*SOURCE PASSAGE*:
==================================================

Bias in Arbitration Proceedings
Where the applicant in Raswiswi v Commission for Conciliation, Mediation & Arbitration & others (at 2186) complained that a CCMA commissioner had been biased against him in conducting arbitration proceedings, the Labour Court considered the test for bias as refined in judgments of the Constitutional Court and, applying that test, found that the commissioner had indeed shown bias against the applicant in the manner in which he had intervened in the proceedings and had cross-questioned him. The award was set aside.
Rescissions, and Rescissions of Rescissions
The employee parties in Booysen Bore Drilling (Pty) Ltd v National Union of Mineworkers & others (at 2075) had referred a matter to the Labour Court outside the prescribed time-limits, and had obtained default judgment in their favour. The employer applied to the Labour Court to have that judgment rescinded on the ground that the employees had not applied for condonation of their late referral, but its application was refused. On appeal the Labour Appeal Court held that, since no application for condonation of the late referral had been heard or granted, the Labour Court had no jurisdiction to entertain the matter, and ordered the judgment to be rescinded.

In September and Barplats Mines Ltd (at 2283), after a CCMA commissioner dismissed an unfair dismissal application, a different commissioner purported to rescind that decision and a third to rescind the second commissioner’s ruling. When the matter came before a fourth commissioner he ruled that he was functus officio. The circumstances in which a commissioner might vary or rescind an award or ruling were strictly prescribed by s 144 of the LRA, otherwise the decision must stand until set aside on review by the Labour Court.

==================================================

*RECORDED INFORMATION*:
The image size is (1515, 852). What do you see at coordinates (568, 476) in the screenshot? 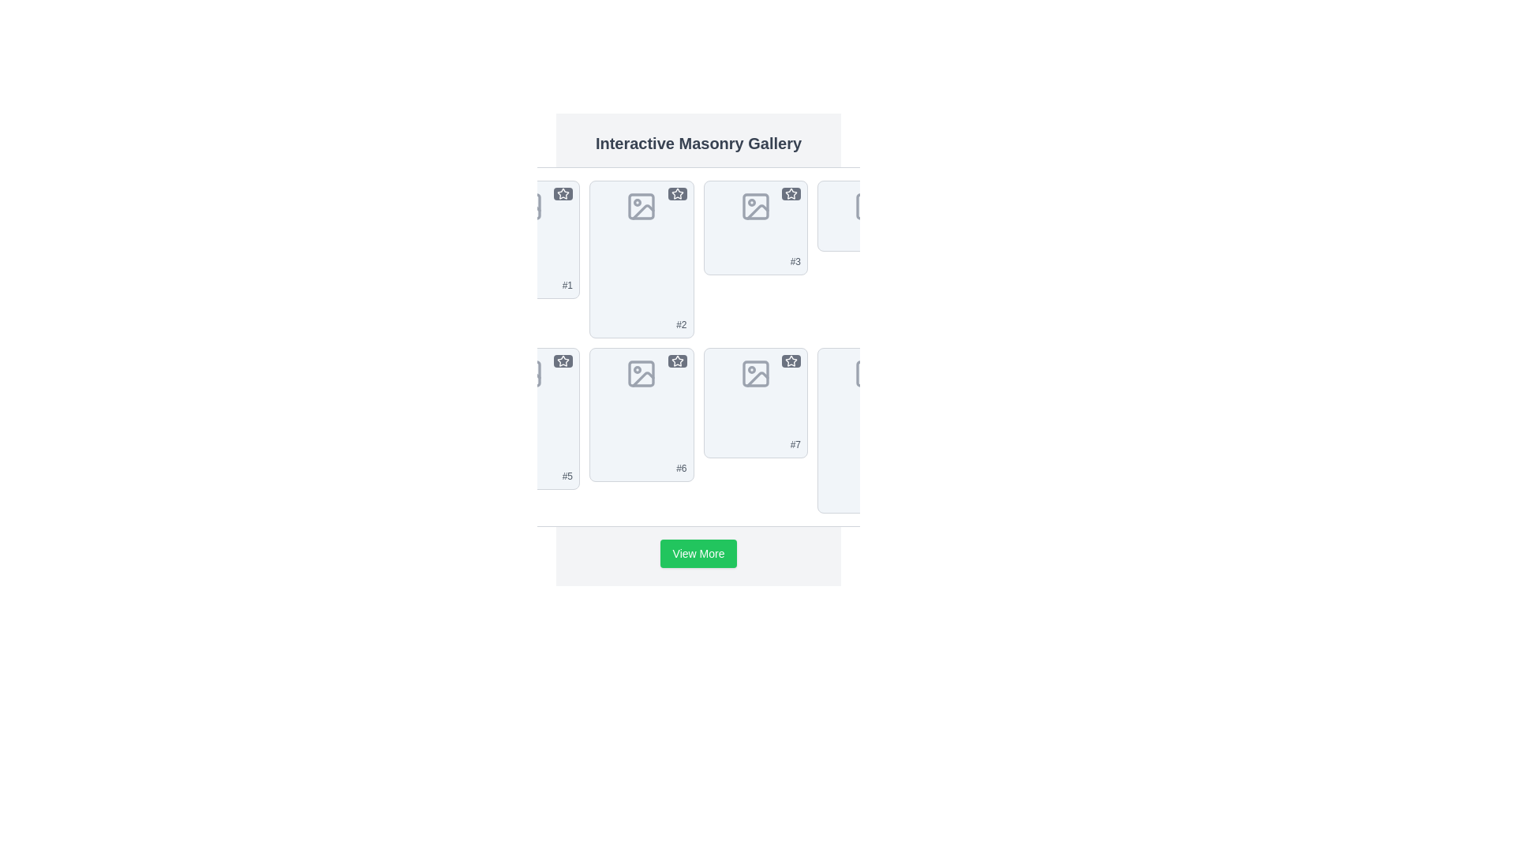
I see `the text label displaying '#5' in gray color located at the bottom-right corner of the card layout component` at bounding box center [568, 476].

==================================================

*REQUIRED TASK*: Pick up the labor law case summaries after their final sentence and continue them.

*REPLY TO THE EXERCISE*:
Practice and Procedure — Late Referral
In Baldwin Steel & another v National Union of Metalworkers of SA & others (at 2116) the Labour Court granted the employers’ application to dismiss the employees’ referral of a retrenchment dispute due to unreasonable delay in prosecuting the matter over a period of nearly ten years. The court stressed that dismissal of an applicant’s claim was an exceptional remedy, but found that the employees’ explanation for the delay was unsatisfactory, and that the employer would be gravely prejudiced after such a lengthy delay. The employees could not hide entirely behind their union’s negligence, and had to share the responsibility for ensuring that the matter was pursued diligently. In the same vein, the court in Seatlolo & others v Entertainment Logistics Service (A Division of Gallo Africa Ltd) (at 2206) refused to permit the claims of two groups of applicants which were well out of time to be joined to the claim of a third single applicant which had been referred timeously, and held that the employees concerned could not simply blame their union for the unexplained delays. Similarly, in Balmer & others v Reddam (Bedfordview) (Pty) Ltd (at 2121) the Labour Court refused to condone the employees’ late filing of their statement of claim in a retrenchment dispute where the employees had offered no reasonable explanation for the delay, and where they had rejected the employer’s unconditional offer of reinstatement.
Practice and Procedure — Other Matters
The employees in SA Transport & Allied Workers Union v ADT Security (Pty) Ltd (at 2112) appealed against the grant by the Labour Court of an urgent interdict prohibiting them from gathering or picketing on a specific day in 2008. When the appeal came to be heard the Labour Appeal Court found that the matter had become moot as it no longer presented an existing or live controversy that required determination. The appeal was in effect an appeal for legal advice from the court, an invitation which the court declined. In Ngaka Modiri Molema District Municipality v Ramphele & others (at 2181) the Labour Court set aside a writ of execution issued by the registrar to enforce a judgment because the order on which it was based had not been quantified. The court held that the registrar had no power to determine from evidence not presented to the court what the specific amount to be paid should be. The court also held that after issuing a writ in execution the registrar was not functus officio, but could issue as many writs as were necessary to satisfy the judgment debt.
Relying on the recent decision of the Labour Appeal Court in Foschini Group v Maidi & others (2010) 31 ILJ 1787 (LAC), the arbitrating commissioner in Matsebane and Urban Africa Security (at 2277) admitted into evidence a computer generated print-out to prove a security guard’s absence from his post during patrol duty.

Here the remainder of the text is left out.